**ABOUT THIS EXERCISE**
Instruction for the listing below: copy exactly, and only, the lines from the one holding "Instruction: Select the" through its last line, omitting any picture.

=== Section Start ===

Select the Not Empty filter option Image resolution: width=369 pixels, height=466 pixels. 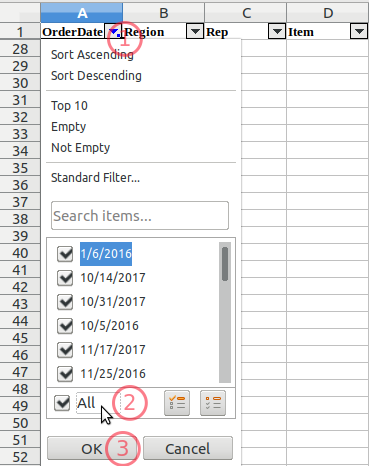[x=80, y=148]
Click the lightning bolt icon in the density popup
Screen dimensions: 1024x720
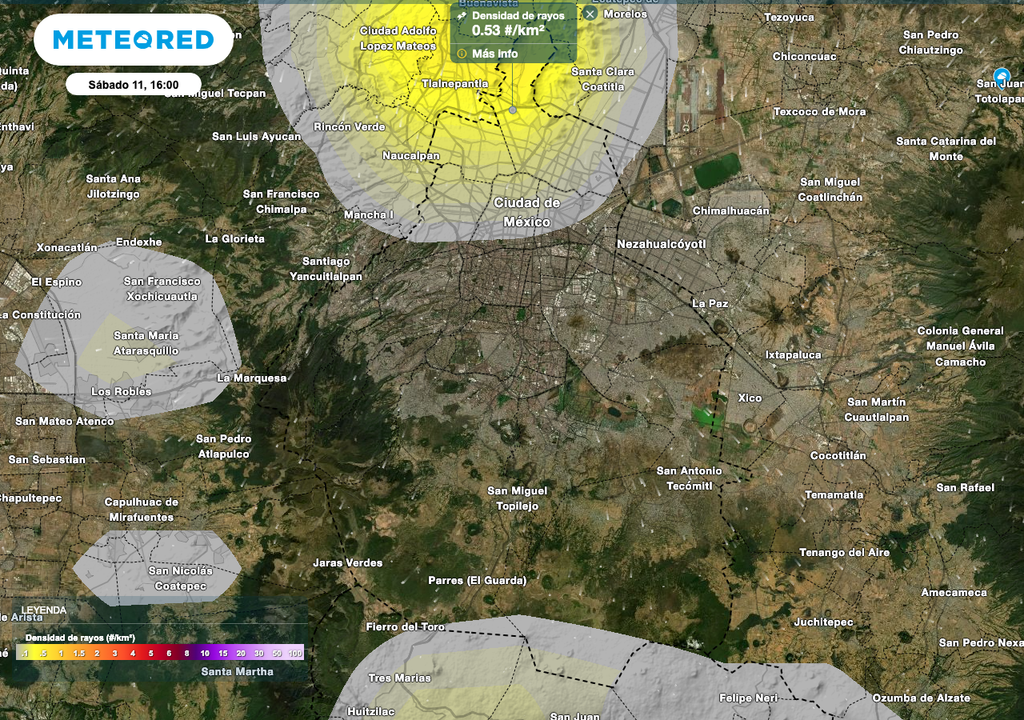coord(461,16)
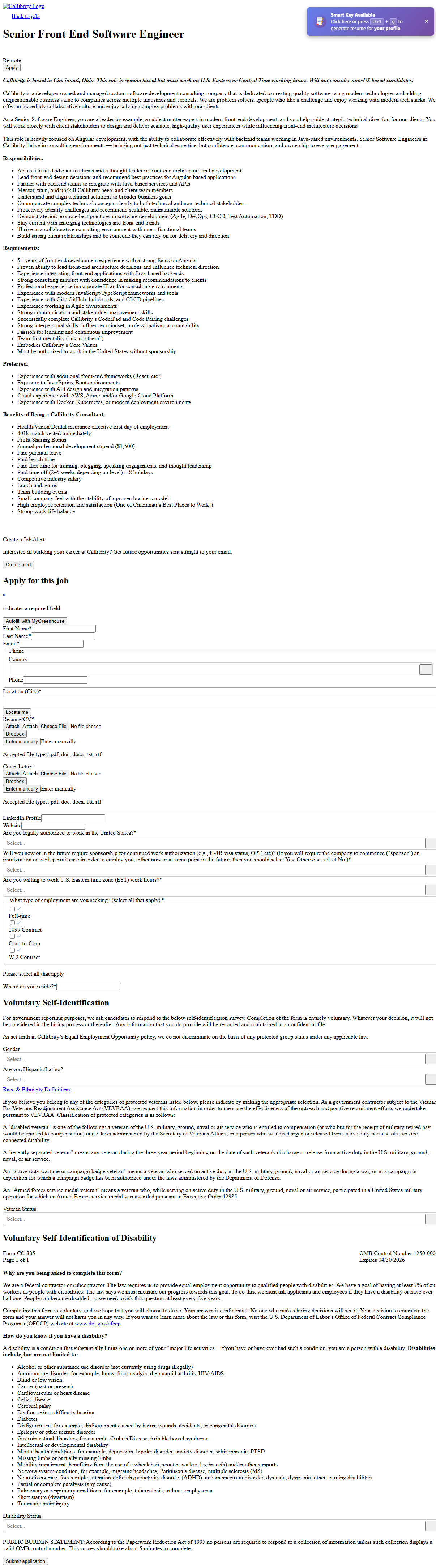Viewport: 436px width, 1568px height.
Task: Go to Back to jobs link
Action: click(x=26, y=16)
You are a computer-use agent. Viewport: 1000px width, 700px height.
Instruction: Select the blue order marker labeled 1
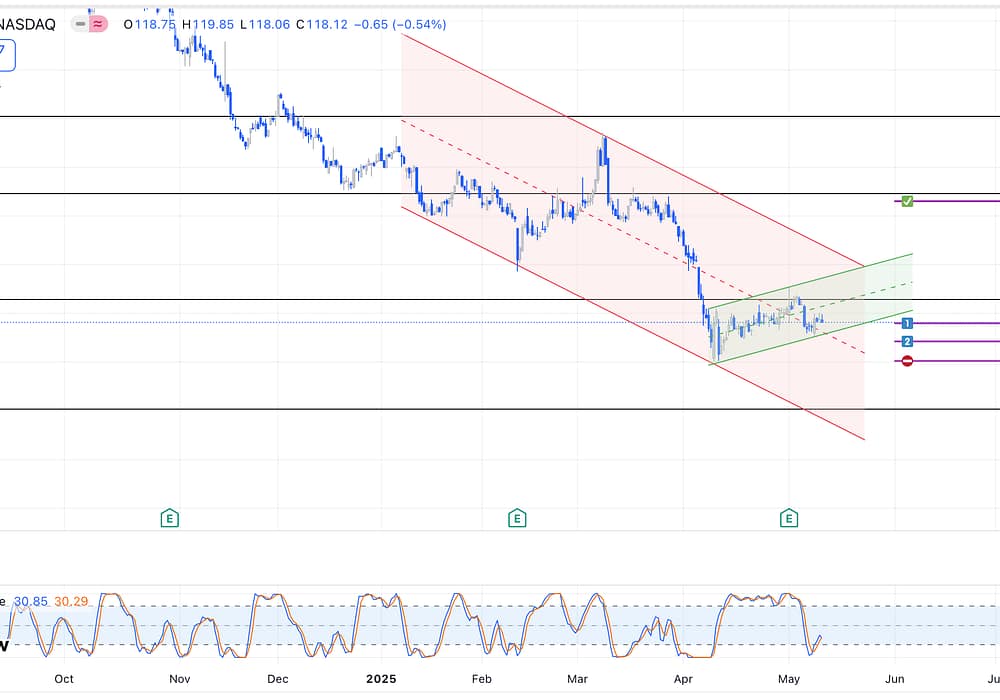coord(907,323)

=== Section End ===

**ANSWER**
Instruction: Select the blue order marker labeled 1
coord(907,323)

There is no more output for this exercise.